OP here. This is *exactly* why I wanted him to share it! I don’t understand what he doesn’t get about this.

I said, when I text you to find out where you are, “I feel like I am bothering you.” And he said, “you’re not and don’t I always pick up/respond promptly?” And I said “yes which is why I didn’t think this would be a big deal to you.” I thought it was an exchange of information to make life simpler and easier. I really didn’t think he was out doing shady stuff but now I am at least suspicious.

To the posters asking, I do have his passcode and he did end up sharing the location with me.

Didn't you say you disabled it?


He sent it again and convinced me not to. So it’s on now.
Anonymous
Anonymous wrote:
Anonymous wrote:No, it would never occur to me to track my spouse. Like WTAF.


+1

Just no. Absolutely not okay.


Of course, it's ok. Both my DH and I do it willingly. We have nothing to hide. Why are you hiding stuff from the person you share your home and life with?
Anonymous
Anonymous wrote:
Anonymous wrote:
Anonymous wrote:No, it would never occur to me to track my spouse. Like WTAF.


+1

Just no. Absolutely not okay.


Of course, it's ok. Both my DH and I do it willingly. We have nothing to hide. Why are you hiding stuff from the person you share your home and life with?


Because it’s harder to hide your affair if you have tracking turned on, which is why I have it off, as does AP.
Anonymous
Anonymous wrote:
Anonymous wrote:
Anonymous wrote:
Anonymous wrote:No, it would never occur to me to track my spouse. Like WTAF.


+1

Just no. Absolutely not okay.


Of course, it's ok. Both my DH and I do it willingly. We have nothing to hide. Why are you hiding stuff from the person you share your home and life with?


Because it’s harder to hide your affair if you have tracking turned on, which is why I have it off, as does AP.

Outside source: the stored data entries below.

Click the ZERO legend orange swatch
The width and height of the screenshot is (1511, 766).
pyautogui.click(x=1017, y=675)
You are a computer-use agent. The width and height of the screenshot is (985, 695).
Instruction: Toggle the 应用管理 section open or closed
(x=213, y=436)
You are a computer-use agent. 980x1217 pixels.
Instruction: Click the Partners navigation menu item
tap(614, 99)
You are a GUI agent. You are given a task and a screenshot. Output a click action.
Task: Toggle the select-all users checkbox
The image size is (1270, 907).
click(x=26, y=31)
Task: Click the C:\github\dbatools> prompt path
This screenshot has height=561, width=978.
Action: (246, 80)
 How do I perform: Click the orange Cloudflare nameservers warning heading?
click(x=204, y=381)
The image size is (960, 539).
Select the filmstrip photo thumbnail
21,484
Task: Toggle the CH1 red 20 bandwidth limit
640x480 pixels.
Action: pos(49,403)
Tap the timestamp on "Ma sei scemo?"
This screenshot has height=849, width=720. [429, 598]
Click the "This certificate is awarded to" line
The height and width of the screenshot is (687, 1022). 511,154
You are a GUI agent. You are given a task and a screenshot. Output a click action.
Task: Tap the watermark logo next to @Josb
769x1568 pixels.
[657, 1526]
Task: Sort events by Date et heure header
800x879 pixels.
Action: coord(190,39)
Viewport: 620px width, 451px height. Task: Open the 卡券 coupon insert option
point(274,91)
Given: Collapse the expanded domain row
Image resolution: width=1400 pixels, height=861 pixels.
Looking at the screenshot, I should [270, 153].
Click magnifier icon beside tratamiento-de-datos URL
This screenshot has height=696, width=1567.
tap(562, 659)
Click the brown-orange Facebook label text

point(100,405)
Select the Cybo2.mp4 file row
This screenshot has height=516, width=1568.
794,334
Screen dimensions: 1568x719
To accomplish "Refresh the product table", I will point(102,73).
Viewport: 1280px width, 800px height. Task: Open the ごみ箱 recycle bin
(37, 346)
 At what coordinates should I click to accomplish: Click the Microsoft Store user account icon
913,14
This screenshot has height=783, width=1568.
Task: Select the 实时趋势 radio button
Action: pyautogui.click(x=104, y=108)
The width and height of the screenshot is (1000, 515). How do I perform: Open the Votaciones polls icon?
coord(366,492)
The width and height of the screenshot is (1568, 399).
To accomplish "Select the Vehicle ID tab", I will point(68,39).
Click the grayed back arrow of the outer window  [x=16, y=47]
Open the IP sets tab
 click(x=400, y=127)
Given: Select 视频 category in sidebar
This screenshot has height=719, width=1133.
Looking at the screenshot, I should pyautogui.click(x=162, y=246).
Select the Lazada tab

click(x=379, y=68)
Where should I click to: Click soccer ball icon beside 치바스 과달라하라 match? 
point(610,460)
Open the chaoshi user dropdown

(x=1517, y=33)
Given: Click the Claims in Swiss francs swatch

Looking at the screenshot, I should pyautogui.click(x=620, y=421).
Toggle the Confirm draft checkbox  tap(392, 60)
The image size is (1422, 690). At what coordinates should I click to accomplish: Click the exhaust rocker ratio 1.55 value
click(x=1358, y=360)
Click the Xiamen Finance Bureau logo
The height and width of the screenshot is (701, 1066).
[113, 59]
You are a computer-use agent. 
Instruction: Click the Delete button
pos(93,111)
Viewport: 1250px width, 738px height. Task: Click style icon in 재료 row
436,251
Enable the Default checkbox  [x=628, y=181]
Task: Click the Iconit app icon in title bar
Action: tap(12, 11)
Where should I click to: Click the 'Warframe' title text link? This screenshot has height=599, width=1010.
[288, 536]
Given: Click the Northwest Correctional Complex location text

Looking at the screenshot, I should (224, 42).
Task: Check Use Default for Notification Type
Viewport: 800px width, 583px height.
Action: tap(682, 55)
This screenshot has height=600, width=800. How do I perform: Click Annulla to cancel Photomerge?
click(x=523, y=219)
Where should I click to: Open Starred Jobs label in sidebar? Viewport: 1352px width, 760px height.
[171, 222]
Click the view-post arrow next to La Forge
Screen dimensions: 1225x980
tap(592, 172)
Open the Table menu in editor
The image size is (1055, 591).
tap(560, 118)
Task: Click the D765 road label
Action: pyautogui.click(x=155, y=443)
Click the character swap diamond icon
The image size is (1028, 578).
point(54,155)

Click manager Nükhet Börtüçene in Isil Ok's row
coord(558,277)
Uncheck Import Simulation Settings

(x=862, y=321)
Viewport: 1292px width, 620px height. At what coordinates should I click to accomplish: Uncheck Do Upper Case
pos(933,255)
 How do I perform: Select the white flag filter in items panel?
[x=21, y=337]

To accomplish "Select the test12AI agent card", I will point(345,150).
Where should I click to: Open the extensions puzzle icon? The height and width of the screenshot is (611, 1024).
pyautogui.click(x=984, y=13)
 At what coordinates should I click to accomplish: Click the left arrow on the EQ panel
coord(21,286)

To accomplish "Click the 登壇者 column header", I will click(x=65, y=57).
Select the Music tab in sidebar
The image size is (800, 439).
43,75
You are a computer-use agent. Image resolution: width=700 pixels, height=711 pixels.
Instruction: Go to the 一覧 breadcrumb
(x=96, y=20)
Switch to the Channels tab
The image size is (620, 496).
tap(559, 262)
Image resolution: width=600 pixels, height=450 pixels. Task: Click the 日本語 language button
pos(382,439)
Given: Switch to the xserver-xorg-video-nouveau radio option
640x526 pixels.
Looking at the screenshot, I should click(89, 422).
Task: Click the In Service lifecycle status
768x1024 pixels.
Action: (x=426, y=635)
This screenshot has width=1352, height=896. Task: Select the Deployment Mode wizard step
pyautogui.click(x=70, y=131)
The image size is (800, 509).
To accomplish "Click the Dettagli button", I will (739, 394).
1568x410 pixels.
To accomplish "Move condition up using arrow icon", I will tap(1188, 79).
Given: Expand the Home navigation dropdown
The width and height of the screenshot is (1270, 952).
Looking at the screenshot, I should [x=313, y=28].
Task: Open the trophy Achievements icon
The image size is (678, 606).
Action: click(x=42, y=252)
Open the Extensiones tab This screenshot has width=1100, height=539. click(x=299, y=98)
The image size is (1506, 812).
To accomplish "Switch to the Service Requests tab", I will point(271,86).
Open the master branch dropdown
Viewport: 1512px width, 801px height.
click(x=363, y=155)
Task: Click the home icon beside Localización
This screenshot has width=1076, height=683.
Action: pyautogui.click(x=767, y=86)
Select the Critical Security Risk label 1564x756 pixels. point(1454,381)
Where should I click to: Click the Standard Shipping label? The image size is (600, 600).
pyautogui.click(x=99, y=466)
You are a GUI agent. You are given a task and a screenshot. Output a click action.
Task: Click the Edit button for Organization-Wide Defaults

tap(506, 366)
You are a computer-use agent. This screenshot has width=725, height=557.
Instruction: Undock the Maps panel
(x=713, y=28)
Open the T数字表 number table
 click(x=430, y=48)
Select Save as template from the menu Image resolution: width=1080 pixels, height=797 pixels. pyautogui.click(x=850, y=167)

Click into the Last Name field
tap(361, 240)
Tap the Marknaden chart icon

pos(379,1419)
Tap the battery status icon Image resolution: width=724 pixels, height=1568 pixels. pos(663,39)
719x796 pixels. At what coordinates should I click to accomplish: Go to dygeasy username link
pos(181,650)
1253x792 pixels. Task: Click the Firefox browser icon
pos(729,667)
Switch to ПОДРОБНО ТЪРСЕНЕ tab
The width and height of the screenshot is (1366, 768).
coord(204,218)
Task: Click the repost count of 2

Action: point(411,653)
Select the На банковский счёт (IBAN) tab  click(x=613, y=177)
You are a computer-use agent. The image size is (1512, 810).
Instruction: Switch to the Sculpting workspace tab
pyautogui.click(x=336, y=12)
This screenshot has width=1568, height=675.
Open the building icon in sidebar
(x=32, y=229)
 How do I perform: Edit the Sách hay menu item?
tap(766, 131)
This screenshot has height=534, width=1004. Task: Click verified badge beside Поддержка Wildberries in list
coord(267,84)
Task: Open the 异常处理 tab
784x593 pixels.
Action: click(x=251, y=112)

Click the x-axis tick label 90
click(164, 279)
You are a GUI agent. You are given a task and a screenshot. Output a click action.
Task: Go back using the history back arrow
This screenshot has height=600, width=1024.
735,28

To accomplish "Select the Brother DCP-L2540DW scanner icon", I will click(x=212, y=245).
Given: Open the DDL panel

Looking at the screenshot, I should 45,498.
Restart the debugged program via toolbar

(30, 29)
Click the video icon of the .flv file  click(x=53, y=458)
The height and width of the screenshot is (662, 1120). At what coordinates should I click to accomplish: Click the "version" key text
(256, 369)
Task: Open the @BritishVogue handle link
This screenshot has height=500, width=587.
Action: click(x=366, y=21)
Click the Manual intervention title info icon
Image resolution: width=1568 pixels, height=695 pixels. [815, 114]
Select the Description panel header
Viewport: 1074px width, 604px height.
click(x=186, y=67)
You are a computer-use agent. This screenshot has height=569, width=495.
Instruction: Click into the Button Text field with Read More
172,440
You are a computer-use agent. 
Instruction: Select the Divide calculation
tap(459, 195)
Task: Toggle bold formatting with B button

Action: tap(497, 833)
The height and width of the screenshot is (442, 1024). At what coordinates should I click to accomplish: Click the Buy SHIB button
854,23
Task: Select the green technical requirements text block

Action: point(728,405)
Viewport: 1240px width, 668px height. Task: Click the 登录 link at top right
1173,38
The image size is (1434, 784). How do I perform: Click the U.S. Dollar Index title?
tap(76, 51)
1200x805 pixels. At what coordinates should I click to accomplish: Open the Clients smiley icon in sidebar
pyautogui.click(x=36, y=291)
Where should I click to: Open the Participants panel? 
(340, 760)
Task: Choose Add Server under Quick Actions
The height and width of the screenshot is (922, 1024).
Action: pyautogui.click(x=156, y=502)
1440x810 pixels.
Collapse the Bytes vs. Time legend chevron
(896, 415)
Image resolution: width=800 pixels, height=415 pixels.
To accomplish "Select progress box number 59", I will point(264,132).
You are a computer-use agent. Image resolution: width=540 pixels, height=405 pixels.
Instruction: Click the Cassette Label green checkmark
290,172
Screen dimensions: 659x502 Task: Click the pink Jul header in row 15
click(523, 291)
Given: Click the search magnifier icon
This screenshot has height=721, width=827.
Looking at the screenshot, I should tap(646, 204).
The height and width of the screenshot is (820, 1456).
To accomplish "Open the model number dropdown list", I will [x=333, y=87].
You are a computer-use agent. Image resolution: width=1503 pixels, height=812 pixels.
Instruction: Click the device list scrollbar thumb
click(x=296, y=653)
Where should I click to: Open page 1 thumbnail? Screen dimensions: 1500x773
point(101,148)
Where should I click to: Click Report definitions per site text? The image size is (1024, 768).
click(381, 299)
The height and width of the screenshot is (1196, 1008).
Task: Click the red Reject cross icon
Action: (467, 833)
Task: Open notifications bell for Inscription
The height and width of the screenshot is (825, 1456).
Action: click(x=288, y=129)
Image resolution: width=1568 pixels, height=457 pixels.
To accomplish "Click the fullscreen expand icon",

Gecause it's harder to hide your affair if you have tracking turned off and you can't see where your spouse is or when they are on their way home.
Anonymous
Anonymous wrote:
Anonymous wrote:
Anonymous wrote:
Anonymous wrote:
Anonymous wrote:Interesting. I think people now feel entitled to instant gratification/instant information in the world we live in. Why not text? Why not deal with the uncertainty of timing? Why not spend the time and find your phone if you need a phone near you and just use your husbands? Why does everyone need instant information all the freaking time? No, I’m not cheating but also no, I don’t share location or look up people location either.


We're fighting off the need for instant gratification in these Fallen Times by texting rather than using location sharing on an app? Your decision-making on where to draw the line is fascinating.


It’s hilarious to me where people draw the line to be independent people flourishing away from their spouse.

In other news, Microsoft just announced that it will send your location in the next Teams update to your employer.

Employer =/= husband

You don't seem to be able to have a discussion without strawman arguments.


Not the PP but you don't know seem to know what a strawman is, and the Teams item was irrelevant to the point they made, just a piece of information.


What’s the strawman? Some people are okay with their employer, government, and tech companies knowing their location but not their spouse.
Anonymous
It's pretty obvious 99% of us are cool with location sharing with spouses and one freak show lady isn't.
Anonymous
Anonymous wrote:It's pretty obvious 99% of us are cool with location sharing with spouses and one freak show lady isn't.


You may be a lot of things, but I'm betting cool isn't one of them.